Bacillus subtilis JA antagonized the growth of Gibberella zeae. In order to reduce growth of this fungi pathogen to a greater extent, low-energy ion beam implantation was applied in mutant breeding. We studied the effects of different energies and different doses of nitrogen ion implantation. The mutant strain designated as JA026 was obtained showing higher inhibition activity in the screening plate. Its inhibition zone against indicator organism increased by 14.3% compared to the original strain. The electrospray ionization mass spectrometry (ESI/MS) analysis indicated that the antifungal lipopeptides produced by the mutant were identical to those produced by the wild-type strain. The mutant strain exhibited favorable properties including the high yield of antifungal lipopeptides production and faster growth over the parent strain, which suggested that this strain would be a promising biocontrol candidate in agriculture.

A novel membrane bioreactor enhanced by effective microorganisms for the treatment of domestic wastewater by Min Jin; Xin-Wei Wang; Tai-Shi Gong; Chang-Qin Gu; Bin Zhang; Zhi-Qiang Shen; Jun-Wen Li (pp. 229-235).
The activated sludge membrane bioreactor (MBR) has been shown to have some advantages for the processing and reclamation of domestic wastewater.

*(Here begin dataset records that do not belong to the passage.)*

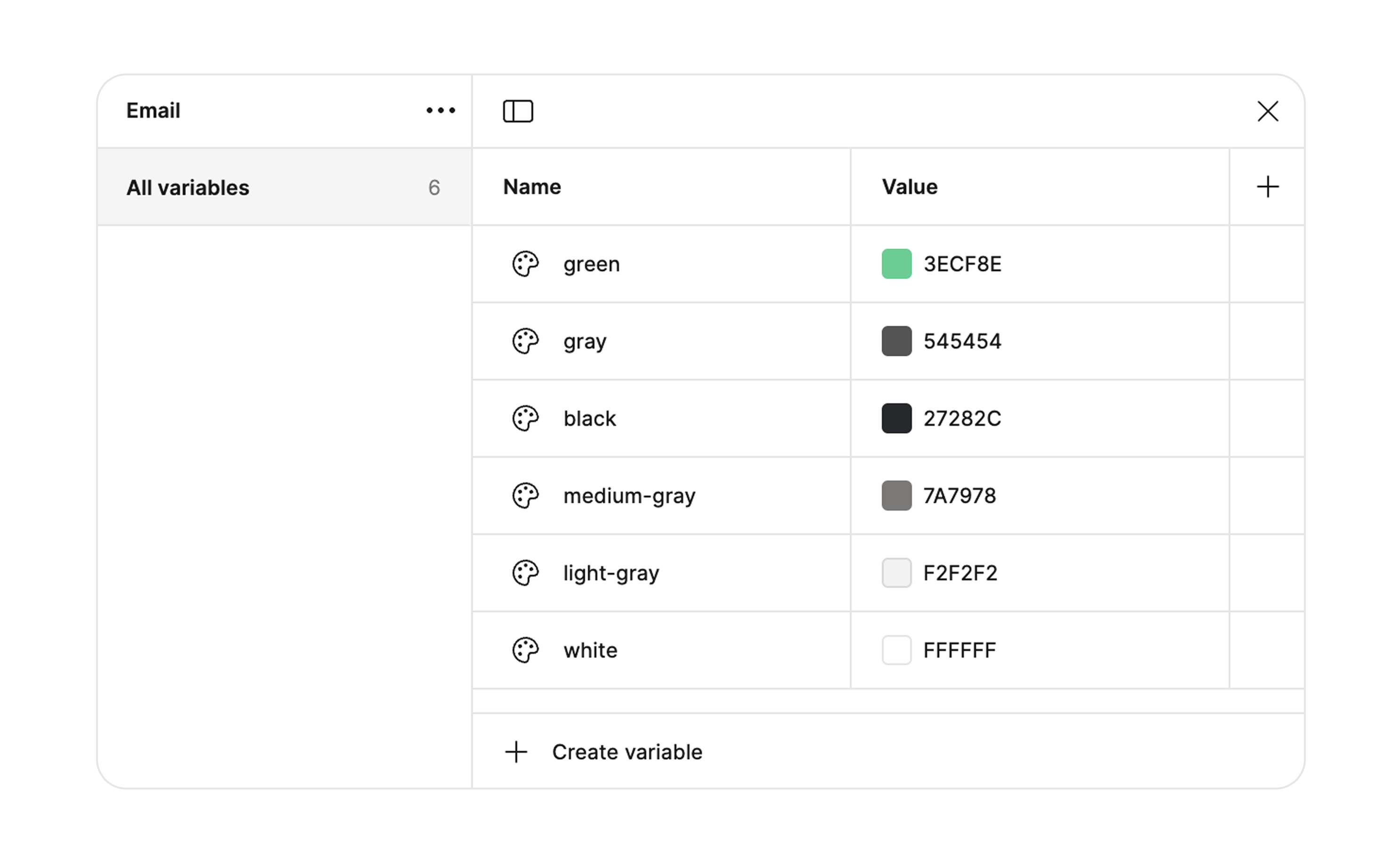
Task: Select the medium-gray variable name
Action: (x=629, y=496)
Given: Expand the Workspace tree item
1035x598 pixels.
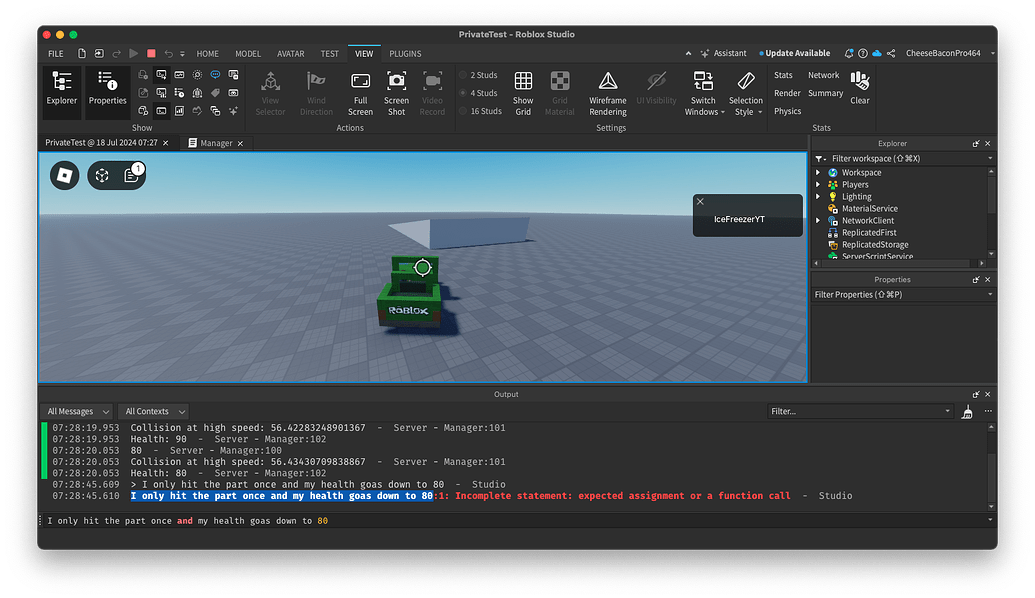Looking at the screenshot, I should pos(820,171).
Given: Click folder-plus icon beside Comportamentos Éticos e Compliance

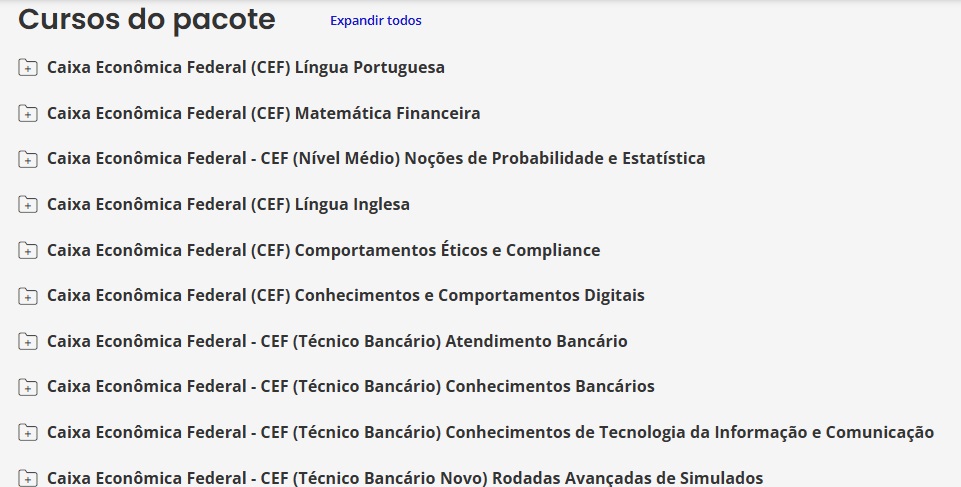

We hypothesized that certain microorganisms, chosen for their abilities to decompose the chemical components of raw sewage, would, when coupled with the MBR, significantly improve the stability and efficiency of this system. We selected environmental bacterial strains which oxidize ammonia and nitrites and produce protease, amylase, and cellulase for the development and testing of a novel biologically enhanced MBR (eMBR). We compared the eMBR with the activated sludge MBR. With the eMBR, the average values of effluent quality were: chemical oxygen demand (COD), 40 mg/l(average efficiency of removal 90.0%); and NH4 +–N, 0.66 mg/l(average efficiency of removal 99.4%). Effluent qualities met the standard and were stable during the entire 90 days of this study. For the activated sludge MBR, the COD removal rate was 91.7%, and the NH4 +–N removal (94.8%) was less than that of the eMBR. Start-up time for the eMBR was only 24–48 h, much shorter than the 7–8 days required to initiate function of the standard MBR. The biomass concentrations of total heterotrophic bacteria and autotrophic bacteria in the eMBR did not fluctuate significantly during the course of the study. Various kinds of microorganisms will establish an ecological balance in the reactor. Compared with the activated sludge MBR, the eMBR not only produced an excellent and stable quality of effluent but also resulted in a shorter time to start-up and significantly improved the efficiency of NH4 +–N removal.